Het verzoek van de officier van justitie wordt afgewezen voor zover dat ziet op de overige
verzochte zorgvormen, nu voor het afgeven van een machtiging in zoverre geen noodzaak
bestaat. Voor wat betreft de contacten met het ambulant behandelteam (FACT) wordt nog
overwogen dat betrokkene zich hiertegen niet verzet. Zij ervaart hier juist veel steun van.
4.6
Er zijn geen minder bezwarende alternatieven die hetzelfde beoogde effect hebben.
4.7
De voorgestelde verplichte zorg is evenredig en naar verwachting effectief.
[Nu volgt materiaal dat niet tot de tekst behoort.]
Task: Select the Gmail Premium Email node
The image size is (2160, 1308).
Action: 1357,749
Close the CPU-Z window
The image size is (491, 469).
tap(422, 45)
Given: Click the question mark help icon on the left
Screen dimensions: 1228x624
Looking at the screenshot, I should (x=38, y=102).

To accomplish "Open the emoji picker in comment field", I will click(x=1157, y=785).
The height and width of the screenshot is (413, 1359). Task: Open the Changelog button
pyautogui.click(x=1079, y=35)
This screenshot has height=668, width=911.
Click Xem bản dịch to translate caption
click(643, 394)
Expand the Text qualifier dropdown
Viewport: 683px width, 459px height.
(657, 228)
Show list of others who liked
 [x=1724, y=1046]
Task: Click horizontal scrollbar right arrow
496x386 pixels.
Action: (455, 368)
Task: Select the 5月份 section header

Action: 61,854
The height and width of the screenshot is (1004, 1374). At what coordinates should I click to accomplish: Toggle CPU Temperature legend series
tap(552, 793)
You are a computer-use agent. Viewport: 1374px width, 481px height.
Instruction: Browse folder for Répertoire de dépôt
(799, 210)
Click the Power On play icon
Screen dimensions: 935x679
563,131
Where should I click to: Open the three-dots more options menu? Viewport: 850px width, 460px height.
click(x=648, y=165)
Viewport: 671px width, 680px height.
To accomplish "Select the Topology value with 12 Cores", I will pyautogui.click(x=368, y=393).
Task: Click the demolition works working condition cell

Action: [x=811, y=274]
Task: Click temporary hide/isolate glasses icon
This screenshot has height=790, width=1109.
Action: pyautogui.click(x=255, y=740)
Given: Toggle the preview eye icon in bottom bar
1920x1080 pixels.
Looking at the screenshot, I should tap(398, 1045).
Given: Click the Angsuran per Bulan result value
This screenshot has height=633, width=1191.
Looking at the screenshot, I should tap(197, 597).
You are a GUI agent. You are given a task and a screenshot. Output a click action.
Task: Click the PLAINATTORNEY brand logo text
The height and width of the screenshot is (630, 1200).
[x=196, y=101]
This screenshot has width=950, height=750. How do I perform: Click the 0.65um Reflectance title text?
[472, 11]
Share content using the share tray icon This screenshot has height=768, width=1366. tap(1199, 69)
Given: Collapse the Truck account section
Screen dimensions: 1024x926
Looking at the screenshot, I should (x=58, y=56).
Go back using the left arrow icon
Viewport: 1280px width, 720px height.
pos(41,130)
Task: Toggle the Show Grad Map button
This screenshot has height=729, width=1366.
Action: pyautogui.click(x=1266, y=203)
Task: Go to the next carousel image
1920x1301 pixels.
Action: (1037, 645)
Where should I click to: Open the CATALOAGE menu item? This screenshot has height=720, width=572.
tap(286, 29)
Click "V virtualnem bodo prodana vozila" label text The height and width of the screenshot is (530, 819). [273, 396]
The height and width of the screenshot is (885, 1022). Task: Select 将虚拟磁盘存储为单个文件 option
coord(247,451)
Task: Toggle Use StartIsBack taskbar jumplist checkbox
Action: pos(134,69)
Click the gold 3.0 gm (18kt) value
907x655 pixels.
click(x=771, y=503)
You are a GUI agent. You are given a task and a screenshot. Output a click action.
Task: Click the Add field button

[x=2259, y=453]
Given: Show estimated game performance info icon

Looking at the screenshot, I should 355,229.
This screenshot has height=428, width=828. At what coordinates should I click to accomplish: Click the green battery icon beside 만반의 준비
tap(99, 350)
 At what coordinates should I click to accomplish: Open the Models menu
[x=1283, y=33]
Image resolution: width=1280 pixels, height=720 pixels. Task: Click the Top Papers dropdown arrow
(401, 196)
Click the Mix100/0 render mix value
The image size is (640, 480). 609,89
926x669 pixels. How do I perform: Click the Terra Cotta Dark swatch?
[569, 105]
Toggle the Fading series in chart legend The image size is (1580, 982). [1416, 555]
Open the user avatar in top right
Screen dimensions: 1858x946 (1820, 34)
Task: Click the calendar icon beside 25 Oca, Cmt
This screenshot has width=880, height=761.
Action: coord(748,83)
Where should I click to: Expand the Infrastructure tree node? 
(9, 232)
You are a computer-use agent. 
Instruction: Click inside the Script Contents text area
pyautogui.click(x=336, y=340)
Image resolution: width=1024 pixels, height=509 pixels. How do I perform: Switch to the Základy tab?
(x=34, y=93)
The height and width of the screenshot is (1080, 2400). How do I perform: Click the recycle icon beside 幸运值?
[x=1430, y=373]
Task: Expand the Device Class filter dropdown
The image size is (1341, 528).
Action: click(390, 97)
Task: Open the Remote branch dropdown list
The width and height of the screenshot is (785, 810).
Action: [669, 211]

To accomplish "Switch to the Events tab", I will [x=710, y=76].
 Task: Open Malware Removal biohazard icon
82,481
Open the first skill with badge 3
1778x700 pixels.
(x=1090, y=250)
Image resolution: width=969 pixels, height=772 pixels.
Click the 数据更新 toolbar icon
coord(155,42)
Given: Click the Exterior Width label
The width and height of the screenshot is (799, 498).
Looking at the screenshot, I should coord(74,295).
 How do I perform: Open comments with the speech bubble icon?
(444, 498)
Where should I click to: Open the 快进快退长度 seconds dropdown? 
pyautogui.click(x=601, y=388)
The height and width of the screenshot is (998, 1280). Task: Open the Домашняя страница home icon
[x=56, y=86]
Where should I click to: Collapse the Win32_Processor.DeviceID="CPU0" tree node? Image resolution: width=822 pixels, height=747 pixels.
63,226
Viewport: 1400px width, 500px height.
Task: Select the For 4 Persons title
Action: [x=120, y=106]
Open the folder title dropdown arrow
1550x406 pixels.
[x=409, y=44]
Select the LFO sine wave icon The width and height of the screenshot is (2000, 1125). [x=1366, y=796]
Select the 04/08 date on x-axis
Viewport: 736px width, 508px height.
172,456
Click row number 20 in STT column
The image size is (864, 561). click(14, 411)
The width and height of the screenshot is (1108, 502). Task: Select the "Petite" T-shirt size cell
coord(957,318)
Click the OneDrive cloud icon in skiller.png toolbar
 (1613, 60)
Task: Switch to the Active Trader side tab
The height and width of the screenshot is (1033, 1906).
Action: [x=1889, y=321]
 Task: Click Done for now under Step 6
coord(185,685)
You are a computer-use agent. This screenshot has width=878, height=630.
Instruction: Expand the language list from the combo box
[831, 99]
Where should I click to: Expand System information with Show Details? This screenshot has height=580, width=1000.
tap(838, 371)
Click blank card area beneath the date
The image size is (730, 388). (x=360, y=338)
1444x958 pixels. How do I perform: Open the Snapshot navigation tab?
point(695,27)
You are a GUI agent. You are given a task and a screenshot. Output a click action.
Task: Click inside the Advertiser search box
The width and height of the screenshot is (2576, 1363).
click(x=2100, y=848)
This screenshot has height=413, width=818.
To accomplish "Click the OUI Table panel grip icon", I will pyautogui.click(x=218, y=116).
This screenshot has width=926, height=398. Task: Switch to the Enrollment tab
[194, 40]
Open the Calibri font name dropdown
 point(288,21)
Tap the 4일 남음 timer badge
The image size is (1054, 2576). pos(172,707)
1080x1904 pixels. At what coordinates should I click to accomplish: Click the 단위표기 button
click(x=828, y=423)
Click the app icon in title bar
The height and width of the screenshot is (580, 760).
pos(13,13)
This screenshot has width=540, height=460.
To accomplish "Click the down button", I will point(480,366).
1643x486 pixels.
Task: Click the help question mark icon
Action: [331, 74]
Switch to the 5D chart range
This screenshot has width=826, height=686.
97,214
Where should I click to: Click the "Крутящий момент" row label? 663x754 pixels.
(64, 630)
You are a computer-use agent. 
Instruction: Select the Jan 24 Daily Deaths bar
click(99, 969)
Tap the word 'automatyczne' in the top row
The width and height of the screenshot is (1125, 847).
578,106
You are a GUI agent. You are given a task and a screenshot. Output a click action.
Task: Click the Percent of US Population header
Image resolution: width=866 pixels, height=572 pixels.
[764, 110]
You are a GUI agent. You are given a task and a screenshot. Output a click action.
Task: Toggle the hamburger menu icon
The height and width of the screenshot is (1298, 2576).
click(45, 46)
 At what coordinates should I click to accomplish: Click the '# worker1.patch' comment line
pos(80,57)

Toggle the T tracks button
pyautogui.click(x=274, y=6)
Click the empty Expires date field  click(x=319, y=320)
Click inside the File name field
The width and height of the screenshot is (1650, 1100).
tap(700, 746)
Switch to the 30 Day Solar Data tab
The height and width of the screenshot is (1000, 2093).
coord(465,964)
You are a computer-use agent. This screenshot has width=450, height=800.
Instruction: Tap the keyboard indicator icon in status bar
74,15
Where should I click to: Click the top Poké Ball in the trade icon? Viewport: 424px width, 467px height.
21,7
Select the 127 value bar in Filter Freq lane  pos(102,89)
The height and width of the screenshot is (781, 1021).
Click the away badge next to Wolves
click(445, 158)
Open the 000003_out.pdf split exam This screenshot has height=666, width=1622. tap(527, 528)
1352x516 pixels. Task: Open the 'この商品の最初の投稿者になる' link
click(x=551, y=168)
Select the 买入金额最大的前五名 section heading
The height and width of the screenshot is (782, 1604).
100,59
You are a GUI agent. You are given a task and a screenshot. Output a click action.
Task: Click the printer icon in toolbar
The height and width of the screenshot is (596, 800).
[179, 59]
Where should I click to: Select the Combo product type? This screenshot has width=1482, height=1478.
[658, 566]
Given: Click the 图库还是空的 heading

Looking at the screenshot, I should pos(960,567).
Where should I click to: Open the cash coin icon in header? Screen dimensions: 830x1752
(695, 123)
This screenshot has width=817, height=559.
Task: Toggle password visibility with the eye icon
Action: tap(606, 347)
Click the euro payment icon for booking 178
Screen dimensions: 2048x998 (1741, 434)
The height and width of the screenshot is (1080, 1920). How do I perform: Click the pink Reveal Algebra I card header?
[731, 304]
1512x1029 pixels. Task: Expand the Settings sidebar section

Uit de stukken blijkt dat bij het bepalen van de juiste zorg rekening is gehouden met de voorwaarden die noodzakelijk zijn om deelname van betrokkene aan het maatschappelijk leven te bevorderen, alsmede met de veiligheid van betrokkene.
4.8
Gelet op het voorgaande is voldaan aan de criteria voor en doelen van verplichte zorg als bedoeld in de Wvggz. De zorgmachtiging zal worden verleend voor de (verzochte) duur van twaalf maanden.

5.Beslissing

De rechtbank:
verleent een zorgmachtiging ten aanzien van
[betrokkene], geboren op [geboortedag] 1989 te [plaats] ;
bepaalt dat bij wijze van verplichte zorg de maatregelen zoals genoemd in rechtsoverweging 4.5 kunnen worden getroffen;
bepaalt dat deze machtiging geldt tot en met 10 januari 2025;
wijst het meer of anders verzochte af.
Deze beschikking is mondeling gegeven door mr. Pellikaan, rechter en in het openbaar uitgesproken op 10 januari 2024 in tegenwoordigheid van Baremans als griffier, en op 22 januari 2024 schriftelijk uitgewerkt en ondertekend.
Tegen deze beschikking staat het rechtsmiddel van cassatie open.